Introduction
Frankel, Johnson, and Nelson attempted to provide not only the theoretical framework of how the non-audit services can be linked to the practices of corporate earnings management but also the empirical results incorporated in the authors’ study. There is a growing number of concerns about the degree to which practices of earnings management are related to fees auditors receive for the provision of non-audit services.
In particular, those concerns relate to the fact that such practices can limit the boundaries of the auditors’ independence and, as a result, increase the amount of earnings management. In the situation, where auditor’s fee depends on the company’s executives to whom an auditor provides his or her services, it is reasonable to assume that financial encouragement and an increase in fee creates an incentive for auditors to assist and participate in earnings management.
For that reason, there is several various initiatives from the governments and controlling bodies aimed at discoursing payments to the auditors for non-audit services. The objective of such initiatives is to regain the auditors’ independence and to increase monitoring and control of earnings management.
Background and hypothesis development
In terms of auditors’ independence, there is a rule issued by the SEC, concerning the requirements of the Commission to auditors and their practice, especially regarding non-audit services. The main requirement of the rule is the necessity of obligatory disclosure of the fees received by the auditors for such services in a form of proxy statements (Frankel, Johnson, and Nelson 73). It is also important to point out that based on such data, it became possible for the Commission to analyze the implications of different categories of auditors’ fees and their potential relation to earnings management practices.

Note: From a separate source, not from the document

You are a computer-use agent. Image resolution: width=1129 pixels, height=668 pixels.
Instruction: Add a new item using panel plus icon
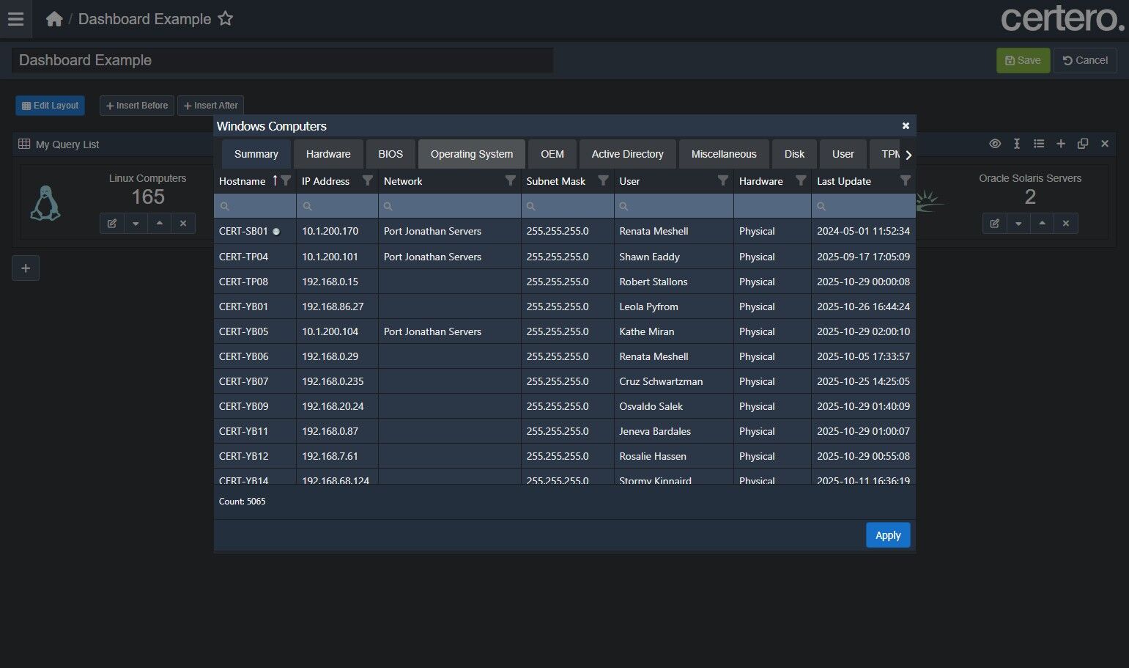(1060, 144)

As a result of disclosures, the experts’ assessment stated that the highest possibility of linkage to fees related to earnings management is associated with the category ‘All Other Fees’. Naturally, the presence of such a category is not a direct indication of an auditor’s bias. Moreover, considering all the facts, the hypothesis is that the very practice of providing both audit and non-audit services is not linked to earnings management. However, on the other hand, it is important to analyze the reasons why there are correlations between such services and earnings management, and whether the disclosure helped in any way to increase auditors’ independence in regard to these services.
Research design and empirical results
The results obtained by Frankel, Johnson, and Nelson took into consideration different earnings management variables, “including discretionary total accruals, discretionary working capital accruals, and performance-matched discretionary accruals” (Frankel, Johnson, and Nelson 73). It is imperative to underline that the study demonstrated different results not only in terms of different categories of fees but also in relation to the size of companies. Thus, according to Frankel, Johnson, and Nelson, there is no significant association between non-audit fees from larger companies and earnings management. Small increases in payment to auditors in the majority of cases were coincidental or not related to earnings management.
Conclusions
From a broader perspective, results obtained by Frankel, Johnson, and Nelson suggest that although companies who pay for non-audit services are more likely to be involved in earnings management practices, there is no direct linkage between non-audit services themselves and managing income. On a larger scale, small increases in auditors’ earnings do not appear to be directly related to managed earnings or limitations of auditors’ independence.
Works Cited
Frankel, Richard, Marilyn Johnson, and Karen Nelson. “The Relation between Auditors’ Fees for Nonaudit Services and Earnings Management.” The Accounting Review 77.1 (2002): 71-105. Print.